The Australian photographic context or reference point for the street work in the Bowden project is probably the Candid Camera: Australian Photography 1950s-1970s exhibition at the Art Gallery of South Australia in 2010. This was curated by Julie Robinson, the Art Gallery’s Senior Curator of Prints, Drawings & Photographs. Candid in this context presumably means the photography is done in such a way that the subjects are not aware they are being photographed at the exact moment the image is being made.
The exhibition included work by familiar photographers: Max Dupain, David Moore, Jeff Carter, Max Pam, Robert McFarlane, Mervyn Bishop, Rennie Ellis, Carol Jerrems and Roger Scott. It covered the photojournalism of the 1960s, social documentary, as well as subjective personal street photography of the 1970s. Marcus Bunyan’s wonderful Art Blart blog has some of the images in the exhibition.
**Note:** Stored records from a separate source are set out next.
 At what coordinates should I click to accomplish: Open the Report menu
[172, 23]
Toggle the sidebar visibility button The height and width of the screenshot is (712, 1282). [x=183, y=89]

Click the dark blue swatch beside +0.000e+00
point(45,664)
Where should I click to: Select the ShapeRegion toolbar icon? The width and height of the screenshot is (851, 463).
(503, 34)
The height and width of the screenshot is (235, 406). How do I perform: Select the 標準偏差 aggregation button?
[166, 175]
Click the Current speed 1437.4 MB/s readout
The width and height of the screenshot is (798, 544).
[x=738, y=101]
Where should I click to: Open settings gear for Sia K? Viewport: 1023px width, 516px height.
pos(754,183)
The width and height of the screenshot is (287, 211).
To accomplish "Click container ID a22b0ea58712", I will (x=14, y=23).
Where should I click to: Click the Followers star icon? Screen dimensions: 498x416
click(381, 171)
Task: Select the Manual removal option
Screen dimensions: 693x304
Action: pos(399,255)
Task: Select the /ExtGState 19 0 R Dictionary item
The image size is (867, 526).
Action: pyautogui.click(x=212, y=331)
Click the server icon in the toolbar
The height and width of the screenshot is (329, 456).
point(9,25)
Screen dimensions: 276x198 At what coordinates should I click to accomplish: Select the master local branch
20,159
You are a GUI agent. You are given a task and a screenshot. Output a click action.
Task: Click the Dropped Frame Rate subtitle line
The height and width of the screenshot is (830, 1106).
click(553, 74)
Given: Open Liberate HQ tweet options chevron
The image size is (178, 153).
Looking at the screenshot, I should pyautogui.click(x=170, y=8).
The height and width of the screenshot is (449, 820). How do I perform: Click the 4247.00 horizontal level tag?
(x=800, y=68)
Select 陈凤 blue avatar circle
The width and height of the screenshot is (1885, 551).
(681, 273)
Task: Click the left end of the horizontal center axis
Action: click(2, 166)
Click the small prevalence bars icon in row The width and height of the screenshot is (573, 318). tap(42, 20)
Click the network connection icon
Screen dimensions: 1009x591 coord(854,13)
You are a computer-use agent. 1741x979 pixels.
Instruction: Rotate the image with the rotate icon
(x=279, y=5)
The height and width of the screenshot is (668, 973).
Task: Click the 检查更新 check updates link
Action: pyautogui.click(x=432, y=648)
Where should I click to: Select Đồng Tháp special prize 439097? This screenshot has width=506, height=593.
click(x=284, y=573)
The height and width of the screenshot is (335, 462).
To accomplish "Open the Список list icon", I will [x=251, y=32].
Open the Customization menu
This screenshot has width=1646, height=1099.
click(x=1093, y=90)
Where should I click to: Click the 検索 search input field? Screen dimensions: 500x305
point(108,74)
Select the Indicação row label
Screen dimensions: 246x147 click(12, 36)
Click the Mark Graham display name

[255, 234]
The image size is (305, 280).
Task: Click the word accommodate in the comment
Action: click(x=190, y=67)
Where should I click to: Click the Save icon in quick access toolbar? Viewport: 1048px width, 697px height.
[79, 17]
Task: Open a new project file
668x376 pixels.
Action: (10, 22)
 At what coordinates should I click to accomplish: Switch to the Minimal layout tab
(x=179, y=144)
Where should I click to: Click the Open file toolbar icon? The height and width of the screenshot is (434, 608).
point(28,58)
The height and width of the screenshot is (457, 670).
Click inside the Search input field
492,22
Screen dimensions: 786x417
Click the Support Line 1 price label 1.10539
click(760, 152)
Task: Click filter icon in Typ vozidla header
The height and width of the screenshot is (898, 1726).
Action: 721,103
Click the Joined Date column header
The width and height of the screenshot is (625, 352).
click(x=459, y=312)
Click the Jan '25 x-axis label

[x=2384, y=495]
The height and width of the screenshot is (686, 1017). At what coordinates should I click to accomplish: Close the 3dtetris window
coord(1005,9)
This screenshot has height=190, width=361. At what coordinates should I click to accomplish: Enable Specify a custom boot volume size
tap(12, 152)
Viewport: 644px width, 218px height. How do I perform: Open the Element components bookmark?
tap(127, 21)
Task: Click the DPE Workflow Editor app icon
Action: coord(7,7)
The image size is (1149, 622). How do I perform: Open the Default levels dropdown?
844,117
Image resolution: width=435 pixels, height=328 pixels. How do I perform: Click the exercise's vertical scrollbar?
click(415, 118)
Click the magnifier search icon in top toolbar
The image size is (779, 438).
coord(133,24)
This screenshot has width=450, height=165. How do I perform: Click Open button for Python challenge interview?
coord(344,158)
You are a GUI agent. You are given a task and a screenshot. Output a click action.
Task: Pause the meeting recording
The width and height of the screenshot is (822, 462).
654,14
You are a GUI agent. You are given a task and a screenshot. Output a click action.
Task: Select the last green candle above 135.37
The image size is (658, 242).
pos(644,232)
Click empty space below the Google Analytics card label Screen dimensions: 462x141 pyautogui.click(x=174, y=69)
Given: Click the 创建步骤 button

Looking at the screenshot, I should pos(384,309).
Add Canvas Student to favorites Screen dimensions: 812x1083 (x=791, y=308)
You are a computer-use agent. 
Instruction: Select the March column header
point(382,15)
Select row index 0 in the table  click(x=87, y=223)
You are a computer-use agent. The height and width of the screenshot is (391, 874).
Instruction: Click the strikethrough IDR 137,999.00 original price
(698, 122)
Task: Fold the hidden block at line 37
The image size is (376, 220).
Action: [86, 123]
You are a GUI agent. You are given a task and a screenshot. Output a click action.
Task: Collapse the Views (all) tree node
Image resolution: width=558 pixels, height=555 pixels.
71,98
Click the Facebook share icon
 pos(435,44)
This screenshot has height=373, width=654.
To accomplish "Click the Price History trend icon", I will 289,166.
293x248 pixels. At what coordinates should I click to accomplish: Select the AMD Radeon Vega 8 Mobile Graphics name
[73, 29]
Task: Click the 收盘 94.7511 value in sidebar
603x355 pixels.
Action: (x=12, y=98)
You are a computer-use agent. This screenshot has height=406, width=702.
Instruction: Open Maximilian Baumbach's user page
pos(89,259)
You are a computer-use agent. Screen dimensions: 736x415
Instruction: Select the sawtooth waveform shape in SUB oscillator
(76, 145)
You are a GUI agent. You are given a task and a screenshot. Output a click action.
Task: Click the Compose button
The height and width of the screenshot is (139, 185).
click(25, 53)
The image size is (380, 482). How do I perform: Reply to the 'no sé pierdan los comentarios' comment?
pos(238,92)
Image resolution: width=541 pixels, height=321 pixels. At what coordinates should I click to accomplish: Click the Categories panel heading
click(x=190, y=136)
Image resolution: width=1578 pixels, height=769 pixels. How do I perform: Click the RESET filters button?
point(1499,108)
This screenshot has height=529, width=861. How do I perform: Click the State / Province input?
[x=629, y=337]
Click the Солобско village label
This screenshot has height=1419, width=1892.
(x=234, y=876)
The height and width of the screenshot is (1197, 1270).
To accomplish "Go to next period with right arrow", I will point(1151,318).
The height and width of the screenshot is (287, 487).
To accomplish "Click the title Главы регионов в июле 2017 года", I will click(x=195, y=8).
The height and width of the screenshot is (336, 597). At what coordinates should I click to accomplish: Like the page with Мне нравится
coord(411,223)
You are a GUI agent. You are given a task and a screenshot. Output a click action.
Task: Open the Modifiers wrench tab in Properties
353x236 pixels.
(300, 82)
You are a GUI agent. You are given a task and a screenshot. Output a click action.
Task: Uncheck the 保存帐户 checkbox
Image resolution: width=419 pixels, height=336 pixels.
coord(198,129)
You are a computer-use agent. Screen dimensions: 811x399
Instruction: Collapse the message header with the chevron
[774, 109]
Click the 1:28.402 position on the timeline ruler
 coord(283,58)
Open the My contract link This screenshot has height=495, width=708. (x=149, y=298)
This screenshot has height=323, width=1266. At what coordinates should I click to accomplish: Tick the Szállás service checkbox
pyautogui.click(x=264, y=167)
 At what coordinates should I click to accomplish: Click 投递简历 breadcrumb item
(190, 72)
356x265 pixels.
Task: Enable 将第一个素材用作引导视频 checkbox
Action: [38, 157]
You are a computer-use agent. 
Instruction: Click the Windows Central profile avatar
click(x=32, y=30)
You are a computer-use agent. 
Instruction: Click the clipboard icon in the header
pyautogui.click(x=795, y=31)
Bowden’s factories and warehouses were still in existence in the 1980s, and the lunch hour between 12 and 1pm saw a fairly active street life as people walked to and from the local corner deli to buy their lunch. Representing this everydayness in terms of cultural value is what commercial imagery would ignore, flatten and dismiss. Cultural value means that the photography has benefit for people in some way, or engages them in some way regardless of whether it’s sellable.
The Bowden street photography was black and white, straight images and traditional analog. It was fairly straight forward in its realist approach and rhetoric to representing a decaying, vanishing Australia. It concern with memories of this inner suburb meant that the project didn’t buy into two central strands of common understanding of documentary in the 1930s or 1940s. This was the “universal language” myth (photography constitutes a language in its own right that can communicate to all the people on the planet), and the transparency of representation myth (a photograph “was what it was” and it had a direct relationship with seeing.)
The exhibition catalogue for the Candid Camera exhibition says that the exhibition is a survey of Australian documentary photography in the post war period. It explores the influence of international trends towards social documentary and photojournalism on local photographers. It demonstrated the interest of successive generations of photographers in creating unposed, spontaneous and candid records of contemporary life.
The exhibition’s main theme was to illuminate a common visual language for documentary photography, involving visual puns, juxtapositions, observations of absurd situations and the pursuit of the ‘decisive moment’ as popularised by the French photographer Henri Cartier-Bresson. The exhibition’s research contribution was to identify the ways in which Australian photographers used these elements in widely varied ways. It is street photography that is enigmatic, quirky and more often than not surreal, not documentary photography.
The Bowden street work was straightforward in that I had no understanding of the American modernist playing around with the visual language of documentary photography, involving visual puns, juxtapositions, observations of absurd situations. Even though I’d rejected nineteenth century positivism and conception of the transparency of photographic language, I didn’t really understand what Lee Friedlander and Garry Winogrand were doing with their street photography. New York was a very long way from Bowden, Adelaide in the 1980s.
It struck me that the curators and directors of Australian photography institutions and contemporary art spaces were responding to a cultural cringe in Australia in the 198os. They used the uplift in public funding their modus operandi to establish Australian photography as world class, to establish an international profile for photography in Australia, and curated Australian photography works to ensure that it was part of the international festivals and biennales. International standards in the 1980s still meant US formalist modernism and the modernist notion of galleries as a clear white space in which art is placed with some kind of clinical neutrality and in which cultural experimentation takes place.
The Bowden project was produced completely outside galleries and the art world and it remains outside the public gallery system that often recycles the same old faces and images.